* [Passage for review]

▼

I wrote this song on the way home from a dental appointment. I was there for a filling, not my first and almost certainly not my last. I loathe the dentist office, but over the years I've managed to largely surpress everything but the tip of that iceberg.
Singing while numb is an idea that I always liked, but I had never gotten around to recording it before. The idea of hauling out my equipment just to set it up and record bad singing was never all that appealing, but in February I had my gear set up in the dining room nearly 24/7, so there was no real impediment. I had the song—what there is of it—written in the ten minute walk between the office and my apartment, and sat down and recorded it without rehearsing as soon as I got back. And that recording, unmolested, is what's on the album: a light-hearted snapshot of an addled moment in time.
I could argue a metaphor here, present the song as a masked discussion of the way we tend to view the bad events in our lives on a sort of qualitative continuum—sure, this is bad, but it's not as bad as that was, remember that?—as a means of coping with the uglier troughs in our emotional graphs. Or as a vamp on the will to medicate, or simply withdraw, when we can't see a way to fundamentally resist the negative situation itself. Or, or, or: there's a lot that could be read into it, if you're inclined, but to suggest that I intended any such thing when I wrote and recorded it would be wildly, embarassingly dishonest. It's a silly song about novocaine. Full stop.

▲

* [Exercise data]
▼

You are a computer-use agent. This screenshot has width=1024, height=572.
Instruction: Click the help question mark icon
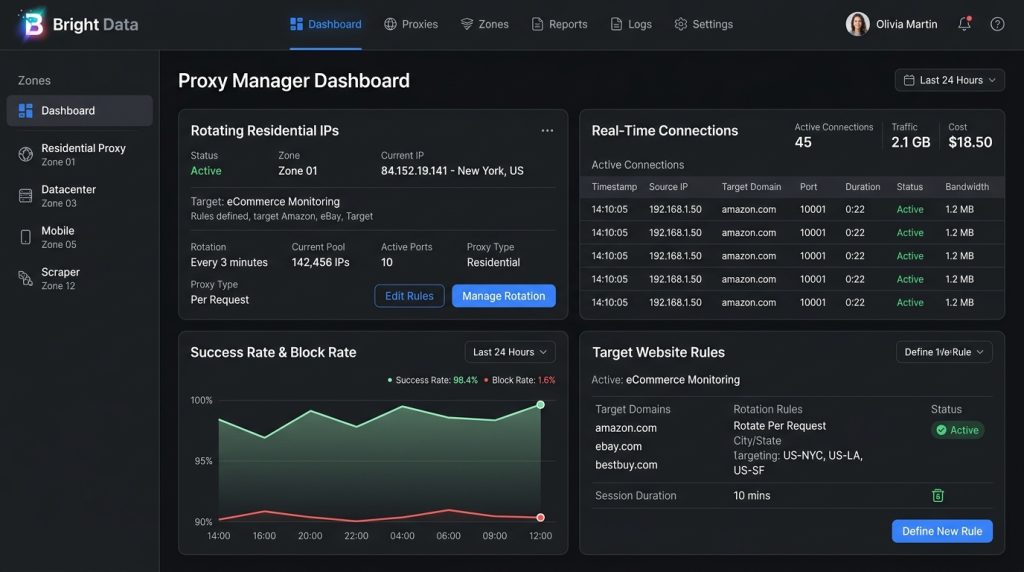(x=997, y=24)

▲
▼

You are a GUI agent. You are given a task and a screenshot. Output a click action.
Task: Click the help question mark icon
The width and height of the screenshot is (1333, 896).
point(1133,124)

▲

Return everything from "I could argue" down to "novocaine. Full stop." in the note about the novocaine song, copied word for word.

I could argue a metaphor here, present the song as a masked discussion of the way we tend to view the bad events in our lives on a sort of qualitative continuum—sure, this is bad, but it's not as bad as that was, remember that?—as a means of coping with the uglier troughs in our emotional graphs. Or as a vamp on the will to medicate, or simply withdraw, when we can't see a way to fundamentally resist the negative situation itself. Or, or, or: there's a lot that could be read into it, if you're inclined, but to suggest that I intended any such thing when I wrote and recorded it would be wildly, embarassingly dishonest. It's a silly song about novocaine. Full stop.